With this as a given, this research focuses on the following three theoretical considerations, which reflect the upcoming three sub-sections of the study. Overall, the purpose of this chapter is to distinguish the conceptual evolution of nation branding, to combine it with the study of competitiveness and attractiveness and to arrive at a new theoretical framework for the conception of national economic policy and strategy through an introductory overview of the relevant literature.
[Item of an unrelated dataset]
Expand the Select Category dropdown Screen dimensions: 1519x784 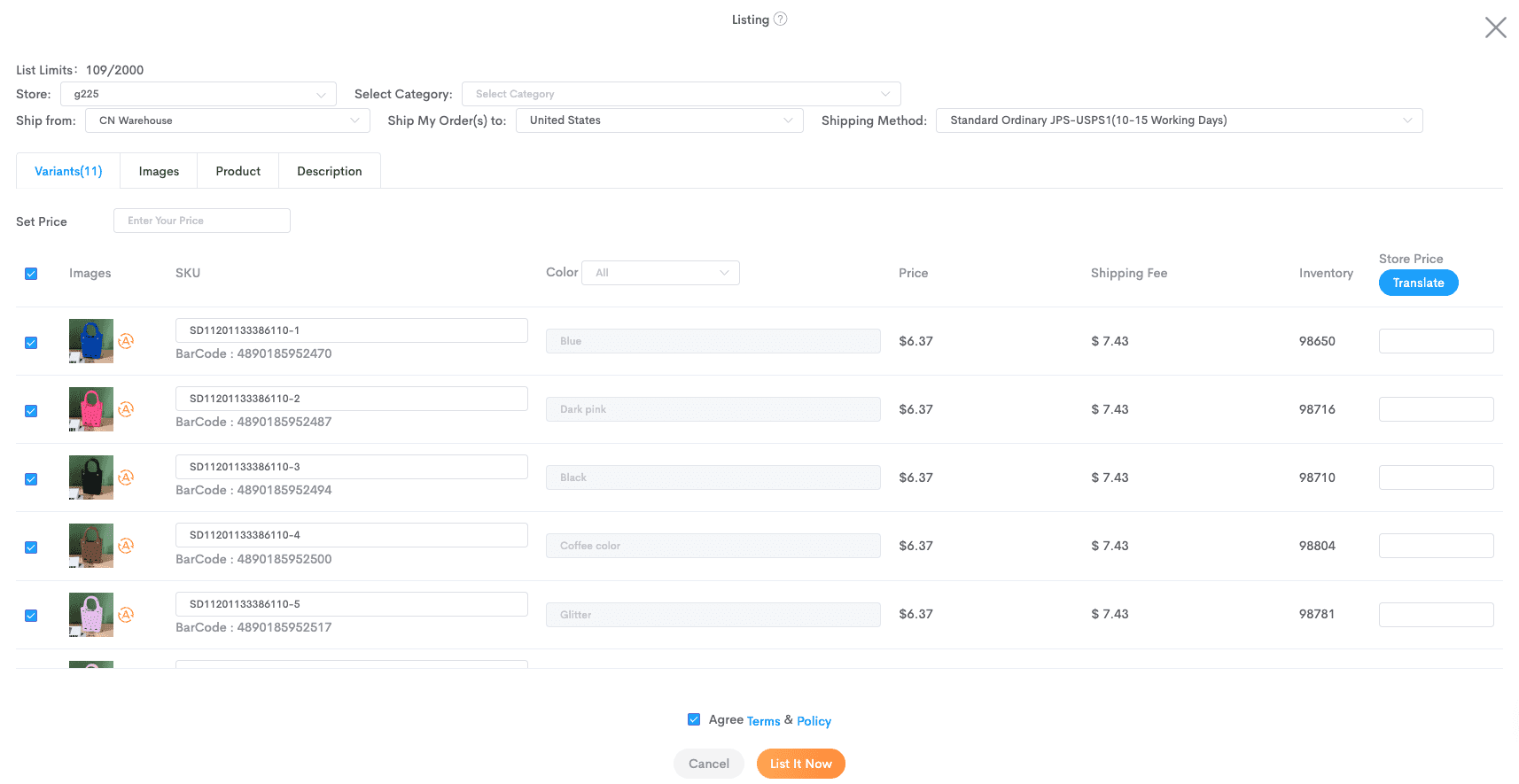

The questions that will be addressed are the following:

  • 1.

    What is the recent evolution of nation branding’s concept, in what theories it is based on, and why does it matter?

  • 2.

    If it is significant to understand how nations “self-advertise,” then why do the dimensions and scientific documentation of competitiveness (especially an approach that does not just focus on the nation’s perspective and side) seem to remain quite under-exploited?

  • 3.

    If attractiveness is the other side of the same coin of any space’s or actor’s socio-economic development with competitiveness, what could be a new theoretical framework within which modern nation branding can function to articulate such a strategy?

Key Terms in this Chapter

CO-Opetition: The combined dynamics of cooperation and competition inherent in each organizational process as a dialectical product (thesis-synthesis-antithesis) at all spatial levels.
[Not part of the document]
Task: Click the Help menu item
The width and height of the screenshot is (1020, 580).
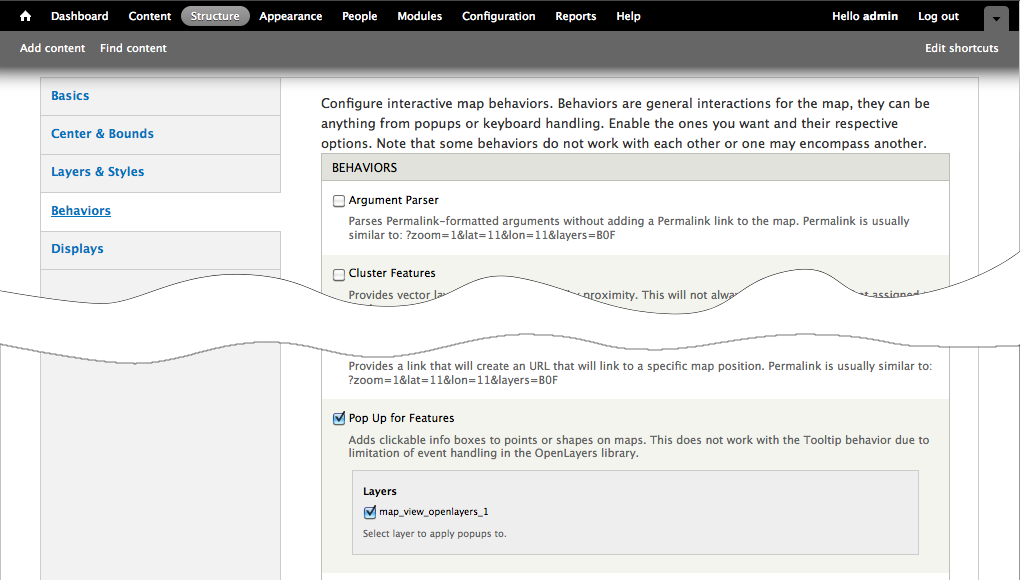Action: [628, 16]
Competitiveness: The ability of an organization to perform better in broadly conceived innovational terms than other related organizations at all levels (local, regional, national, global).

Glocalization: Understanding the globalizing phenomenon as subject to the constant evolution of locally established actors, who tend towards homogeneity while reproducing their heterogeneity.
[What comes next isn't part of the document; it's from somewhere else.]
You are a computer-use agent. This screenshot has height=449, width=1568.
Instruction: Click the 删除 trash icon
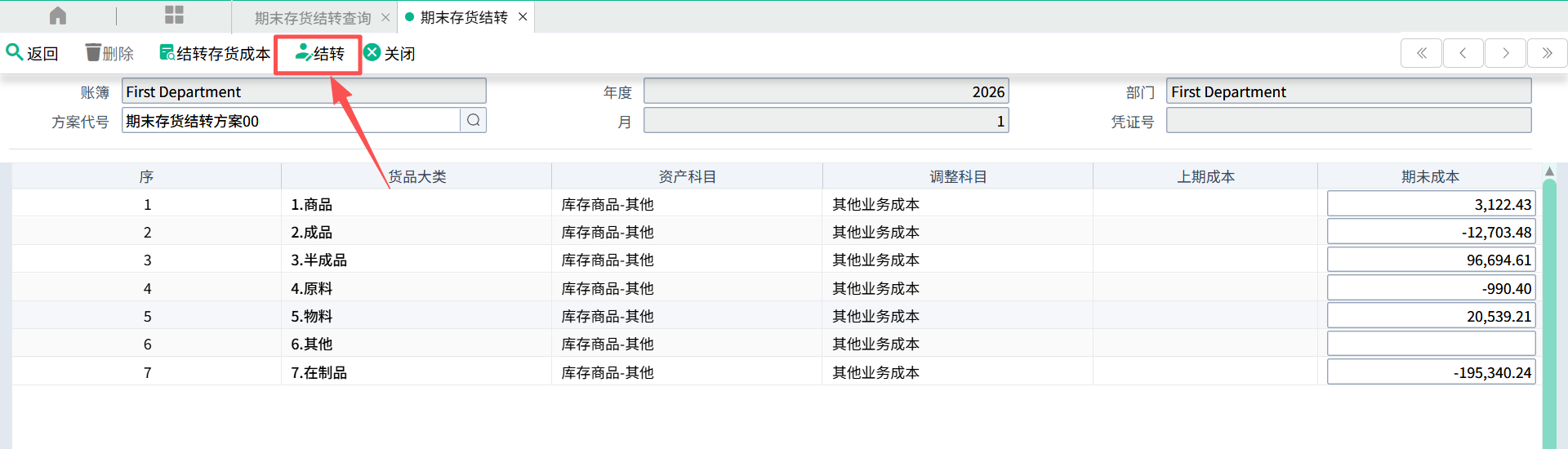[93, 53]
Competitiveness/Attractiveness Diptych: The two sides of the same coin of overall socio-economic development dynamics for all organizations and at all levels (micro-meso-macro).

Micro-Meso-Macro: The systemic, integrated, and indivisible conceptualization of space, in a way that is perceived in its evolution within social sciences.

Evolutionary Economics: The heterodox framework for the study of multilevel socio-economic phenomena in the light of continuous mutation and metamorphosis, caused by the inherent dynamics of innovation and crisis within all socio-economic systems and organizations.

Organic/Strategic Competitiveness: Strategic/organic competitiveness refers to a firm’s ability to perform better than its counterparts, meaning that all entities are made up of constituents that continually adapt and re-adapt (“behave”) to outperform their competitors and possibly increase in scale. It is observed through an evolutionary and biological-type perspective by taking into account the firm’s co-evolution with the socio-economic spaces in which it operates.

Nation Branding: A nation’s ability to create, communicate, and strategize a saleable cultural and merit-based background in international markets and relations.

Attractiveness: The ability of a space to be a recipient of broadly perceived investment interest at all levels (local, regional, national, global).